I am running a PageRank using scala+spark2.4 on yarn,but always failed after running several hours/jobs.
--driver-memory 60G --driver-cores 4
--num-executors 250 --executor-cores 2 --executor-memory 32g
input data:
weightFile has 1000 .gz files,each 500MB, total 500GB
linkFile has 1000 .gz fules, each 500MB, total 500GB
How should I change my code or spark configs?
sc.setCheckpointDir(checkpointFile)
val weightData = sc.textFile(weightFile).repartition(20000)
val weightUrlData = weightData.map{line => val lines = line.split("\t"); (hash(lines(0)) , lines(0), lines(1).toFloat)}
weightUrlData.persist(StorageLevel.DISK_ONLY)
var dataWeight = weightUrlData.map{x => (x._1,x._3)}
dataWeight = dataWeight.reduceByKey{(a,b) => if(a > b) a else b}
val dataUrl = weightUrlData.map{x => (x._1,x._2)}
val totalZ = dataWeight.count.toFloat
val sum1 = dataWeight.map(x => x._2).sum().toFloat
dataWeight = dataWeight.map{x => (x._1,x._2/sum1)}
val linkData = sc.textFile(linkFile).repartition(20000)

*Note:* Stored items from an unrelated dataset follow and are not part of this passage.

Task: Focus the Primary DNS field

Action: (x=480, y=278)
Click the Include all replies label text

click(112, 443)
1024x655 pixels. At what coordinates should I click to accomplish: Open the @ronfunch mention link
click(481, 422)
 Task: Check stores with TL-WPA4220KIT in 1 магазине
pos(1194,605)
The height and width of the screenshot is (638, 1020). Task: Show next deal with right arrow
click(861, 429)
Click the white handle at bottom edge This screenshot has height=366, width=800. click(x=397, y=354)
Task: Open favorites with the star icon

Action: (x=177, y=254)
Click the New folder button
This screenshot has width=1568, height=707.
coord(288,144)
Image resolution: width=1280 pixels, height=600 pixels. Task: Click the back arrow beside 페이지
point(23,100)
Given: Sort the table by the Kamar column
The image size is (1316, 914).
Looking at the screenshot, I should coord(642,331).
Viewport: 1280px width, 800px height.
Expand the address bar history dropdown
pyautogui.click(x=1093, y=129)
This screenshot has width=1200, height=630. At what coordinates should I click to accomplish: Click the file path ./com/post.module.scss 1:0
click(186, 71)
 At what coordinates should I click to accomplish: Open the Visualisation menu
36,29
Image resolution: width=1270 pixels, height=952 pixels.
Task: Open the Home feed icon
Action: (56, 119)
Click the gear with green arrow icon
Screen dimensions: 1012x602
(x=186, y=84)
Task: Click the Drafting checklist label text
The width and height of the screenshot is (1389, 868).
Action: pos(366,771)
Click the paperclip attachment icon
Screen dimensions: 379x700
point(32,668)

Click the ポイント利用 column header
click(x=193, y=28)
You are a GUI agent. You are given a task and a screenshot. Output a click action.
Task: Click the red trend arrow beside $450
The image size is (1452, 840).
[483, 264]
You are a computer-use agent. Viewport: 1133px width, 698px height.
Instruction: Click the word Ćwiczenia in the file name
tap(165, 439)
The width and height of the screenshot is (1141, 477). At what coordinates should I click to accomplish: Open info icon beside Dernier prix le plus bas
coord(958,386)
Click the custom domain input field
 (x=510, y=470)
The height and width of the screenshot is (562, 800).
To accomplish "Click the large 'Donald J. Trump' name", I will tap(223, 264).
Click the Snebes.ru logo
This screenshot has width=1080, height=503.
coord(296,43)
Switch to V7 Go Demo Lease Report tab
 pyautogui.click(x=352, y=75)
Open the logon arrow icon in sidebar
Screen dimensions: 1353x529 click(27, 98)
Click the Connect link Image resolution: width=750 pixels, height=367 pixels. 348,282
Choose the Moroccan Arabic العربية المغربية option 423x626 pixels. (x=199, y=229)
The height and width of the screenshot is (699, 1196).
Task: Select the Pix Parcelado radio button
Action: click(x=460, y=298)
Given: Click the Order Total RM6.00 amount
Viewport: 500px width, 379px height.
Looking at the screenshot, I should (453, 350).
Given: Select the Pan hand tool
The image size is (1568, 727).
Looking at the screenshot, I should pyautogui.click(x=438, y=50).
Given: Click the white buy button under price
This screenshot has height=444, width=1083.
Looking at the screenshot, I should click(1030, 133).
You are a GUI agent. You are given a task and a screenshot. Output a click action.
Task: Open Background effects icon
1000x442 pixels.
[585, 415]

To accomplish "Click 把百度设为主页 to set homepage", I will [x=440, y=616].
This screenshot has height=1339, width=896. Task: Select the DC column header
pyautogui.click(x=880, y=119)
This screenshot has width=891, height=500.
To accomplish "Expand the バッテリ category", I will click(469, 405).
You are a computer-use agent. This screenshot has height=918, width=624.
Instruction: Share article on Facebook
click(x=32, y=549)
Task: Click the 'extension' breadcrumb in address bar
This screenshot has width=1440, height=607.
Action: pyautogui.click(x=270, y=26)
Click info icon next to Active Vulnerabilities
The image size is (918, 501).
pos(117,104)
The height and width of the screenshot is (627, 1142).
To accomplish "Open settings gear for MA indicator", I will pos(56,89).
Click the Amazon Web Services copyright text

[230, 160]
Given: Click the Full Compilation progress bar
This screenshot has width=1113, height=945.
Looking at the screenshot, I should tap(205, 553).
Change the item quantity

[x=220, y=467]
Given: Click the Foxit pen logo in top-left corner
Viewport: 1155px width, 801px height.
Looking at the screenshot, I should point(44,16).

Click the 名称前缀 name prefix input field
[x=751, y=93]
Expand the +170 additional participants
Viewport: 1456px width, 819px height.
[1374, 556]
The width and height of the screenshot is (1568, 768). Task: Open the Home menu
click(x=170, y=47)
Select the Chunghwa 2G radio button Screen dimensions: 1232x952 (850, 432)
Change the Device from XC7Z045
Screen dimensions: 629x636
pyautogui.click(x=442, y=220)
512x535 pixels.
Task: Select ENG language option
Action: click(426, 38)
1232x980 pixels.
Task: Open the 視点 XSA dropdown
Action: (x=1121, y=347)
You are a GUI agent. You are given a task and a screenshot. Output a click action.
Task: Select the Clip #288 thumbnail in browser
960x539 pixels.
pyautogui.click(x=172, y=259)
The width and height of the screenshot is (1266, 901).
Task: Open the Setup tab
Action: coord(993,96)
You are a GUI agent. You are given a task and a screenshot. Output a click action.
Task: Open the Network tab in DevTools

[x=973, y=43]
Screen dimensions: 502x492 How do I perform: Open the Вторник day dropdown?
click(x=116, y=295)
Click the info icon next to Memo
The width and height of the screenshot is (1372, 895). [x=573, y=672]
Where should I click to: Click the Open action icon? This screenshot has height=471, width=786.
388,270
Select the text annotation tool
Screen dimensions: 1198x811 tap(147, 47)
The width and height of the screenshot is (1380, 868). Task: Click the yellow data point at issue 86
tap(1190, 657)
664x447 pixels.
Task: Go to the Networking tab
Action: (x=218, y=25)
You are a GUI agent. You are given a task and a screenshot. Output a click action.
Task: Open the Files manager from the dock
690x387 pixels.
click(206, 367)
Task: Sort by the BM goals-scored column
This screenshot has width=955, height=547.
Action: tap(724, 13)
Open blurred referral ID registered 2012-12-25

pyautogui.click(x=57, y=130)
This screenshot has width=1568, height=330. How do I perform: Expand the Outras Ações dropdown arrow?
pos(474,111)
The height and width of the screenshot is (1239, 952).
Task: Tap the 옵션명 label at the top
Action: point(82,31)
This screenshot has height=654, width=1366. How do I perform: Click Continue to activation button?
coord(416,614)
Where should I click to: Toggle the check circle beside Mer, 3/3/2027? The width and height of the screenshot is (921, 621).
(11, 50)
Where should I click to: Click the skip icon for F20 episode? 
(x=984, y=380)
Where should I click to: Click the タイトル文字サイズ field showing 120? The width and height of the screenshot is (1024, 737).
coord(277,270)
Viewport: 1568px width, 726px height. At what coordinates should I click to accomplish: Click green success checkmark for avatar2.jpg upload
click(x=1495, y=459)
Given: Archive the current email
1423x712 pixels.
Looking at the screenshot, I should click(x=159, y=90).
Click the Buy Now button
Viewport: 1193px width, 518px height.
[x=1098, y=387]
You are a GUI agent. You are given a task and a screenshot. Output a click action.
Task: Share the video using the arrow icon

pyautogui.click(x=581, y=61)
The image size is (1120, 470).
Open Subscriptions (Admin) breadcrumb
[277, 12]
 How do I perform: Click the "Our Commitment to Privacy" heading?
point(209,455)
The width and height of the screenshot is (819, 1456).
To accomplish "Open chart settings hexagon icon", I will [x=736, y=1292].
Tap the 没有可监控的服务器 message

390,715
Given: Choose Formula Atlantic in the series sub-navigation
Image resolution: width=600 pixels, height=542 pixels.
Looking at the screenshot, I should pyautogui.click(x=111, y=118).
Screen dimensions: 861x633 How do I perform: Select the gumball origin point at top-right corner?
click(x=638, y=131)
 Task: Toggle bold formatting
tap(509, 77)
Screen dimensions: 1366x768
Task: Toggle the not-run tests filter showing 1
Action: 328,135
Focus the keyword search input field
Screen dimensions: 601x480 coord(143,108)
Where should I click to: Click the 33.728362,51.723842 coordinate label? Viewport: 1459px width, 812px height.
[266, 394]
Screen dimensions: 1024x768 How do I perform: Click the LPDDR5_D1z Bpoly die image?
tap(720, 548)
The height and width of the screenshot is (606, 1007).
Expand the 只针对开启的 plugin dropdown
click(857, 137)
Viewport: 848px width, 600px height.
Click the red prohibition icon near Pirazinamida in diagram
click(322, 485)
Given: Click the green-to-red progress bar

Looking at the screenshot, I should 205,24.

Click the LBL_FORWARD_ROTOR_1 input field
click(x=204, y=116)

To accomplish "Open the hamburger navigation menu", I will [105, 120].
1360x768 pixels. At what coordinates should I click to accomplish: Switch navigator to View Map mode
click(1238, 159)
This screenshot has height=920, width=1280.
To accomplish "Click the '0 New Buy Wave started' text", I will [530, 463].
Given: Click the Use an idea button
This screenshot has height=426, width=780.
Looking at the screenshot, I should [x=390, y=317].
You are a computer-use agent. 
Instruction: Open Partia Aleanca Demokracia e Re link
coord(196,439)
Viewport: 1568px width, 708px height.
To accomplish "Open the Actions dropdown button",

val links = linkData.map{line => val lines = line.split("\t");(hash(lines(0)),(hash(lines(1)),lines(2).toFloat))}.groupByKey()
links.persist(StorageLevel.DISK_ONLY)
links.count()
var ranks = links.mapValues(v => 1.0)
for (i <- 1 to iters) {
val contribs = links.join(ranks).values.flatMap{ case (urls, rank) =>
urls.map(url => (url._1, url._2*rank))
}
contribs.persist(StorageLevel.DISK_ONLY)
contribs.count()
val ranksTmp = contribs.reduceByKey(_ + _).mapValues(0.85 * _)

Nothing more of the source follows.